A range of new rules, reviews and proposed changes to the tax legislation mean that the owners of small and medium sized enterprises (SMEs) will need take particular care if they are to minimise their tax liabilities this year, and avoid creating a significant tax burden for the future.
Key issues to look at include:
Division 7A deemed dividend rules
Those using private companies for business or investment should be aware of two important issues relating to the Division 7A rules.
Firstly, proposed legislation is due to be introduced this financial year (with effect from 1 July 2009) which will seek to tax shareholders, their family members, and associated entities such as trusts, on their use of the company’s assets. The changes are mainly aimed at “lifestyle assets” such as holiday homes, boats and cars, but can also apply more broadly, and come into effect if the assets are being used without a market value rent being paid to the company.
There are exceptions to the rules, including ‘minor benefits’ (less than $300 value and provided on an irregular and infrequent basis); ‘business use’ assets (such as farming land); and use of a residence integral to a business (such as a farmhouse).
Solutions to this issue include paying market value rental for the right to use the asset (in many cases raising difficult valuation issues of the asset), or transferring the assets out of the private company to another entity such as a trust (which may be impractical due to the heavy CGT and stamp duty of making the transfer).

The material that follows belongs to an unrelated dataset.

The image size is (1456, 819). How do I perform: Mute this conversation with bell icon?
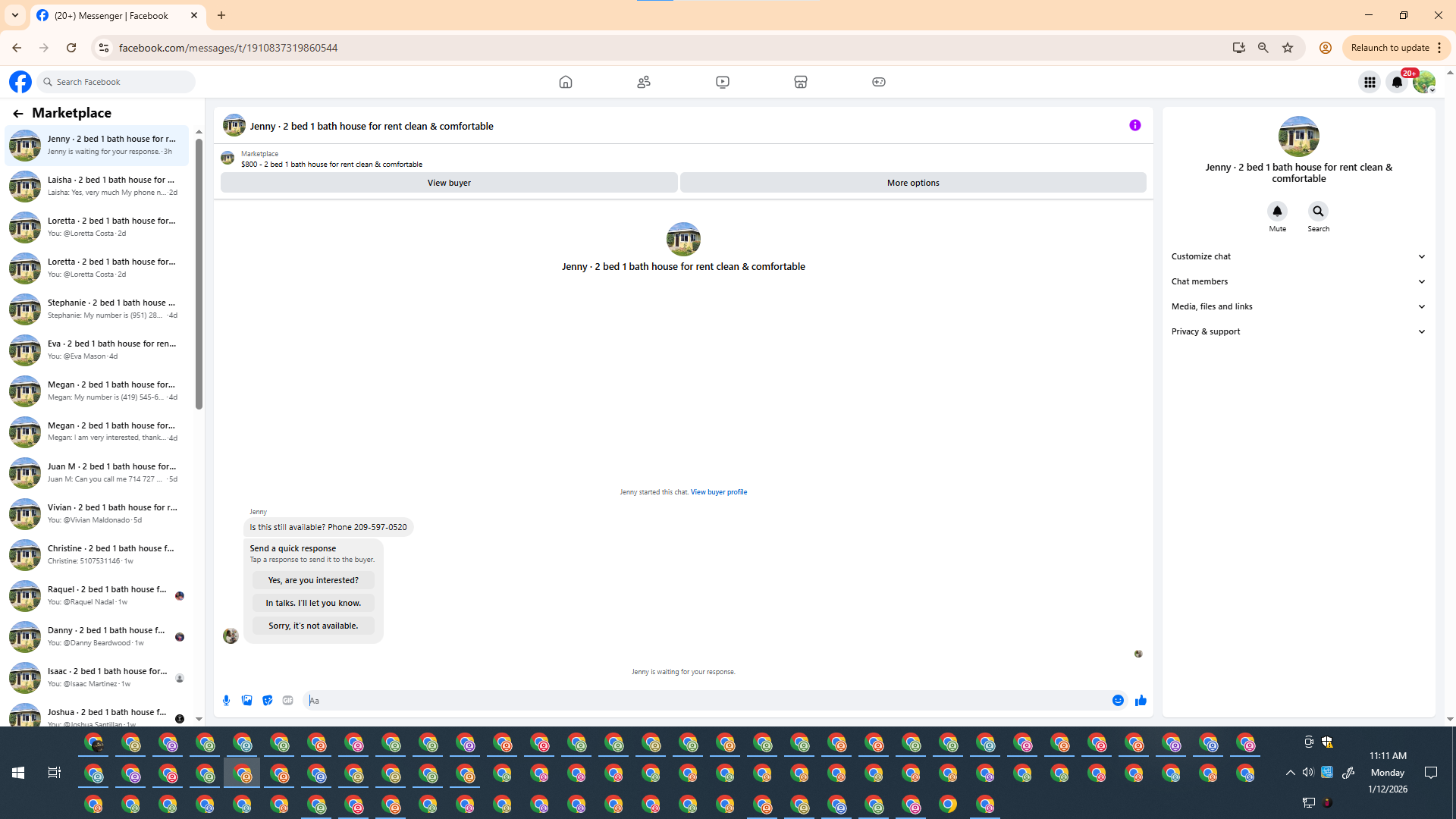click(x=1277, y=212)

The second issue is a draft Tax Office ruling that seeks to treat withheld trust income as a loan back to the trust. This will apply where the income has been allocated to beneficiaries, but the funds have not actually been paid. The loan would then be subject to the deemed dividend rules in Division 7A, and would need to be either repaid in full, or put on a commercial footing via a complying loan agreement.
The draft ruling has generated great concern since its release in late December 2009, and the Tax Office is currently considering its position before issuing the final ruling some time prior to 30 June. It is important to note that the draft ruling is likely to apply to most typical situations only from the 2010 year onwards, although in certain cases the Tax Office has said that it would seek to apply its views retrospectively.
Use of family trusts
Those who run a small business through a trust (or invest via a family trust) generally have the opportunity to allocate income to other family members to help manage tax.
However, anyone using a trust structure, especially a discretionary trust, should watch out for the final decision in Bamford’s case, which started in the High Court on 2 March 2010.
This case involves fundamental issues regarding the way that trust income and capital gains can be distributed amongst different beneficiaries for tax purposes, and the way in which the trust deed is able to define trust income.
Depending on the outcome of the case, it may be necessary for taxpayers and their advisors to review all trust deeds and trustee resolutions to ensure that they operate as intended.
Small business CGT concessions
The small business CGT concessions offer significant opportunities for restructuring with little or no immediate tax cost, including transferring assets between related entities; facilitating succession planning by transferring ownership of business entities or business assets (including real property) to the next generation of family members; and unlocking equity in business assets by borrowing to fund an asset transfer.
There are a number of conditions that must be satisfied when applying the concessions. One important change to the ‘grouping’ rules was legislated in 2009, with effect back to 2007, which applies when an asset is owned by one entity and used in the business of another entity, and business owners should ensure they fully understand these rules in order to claim the concessions.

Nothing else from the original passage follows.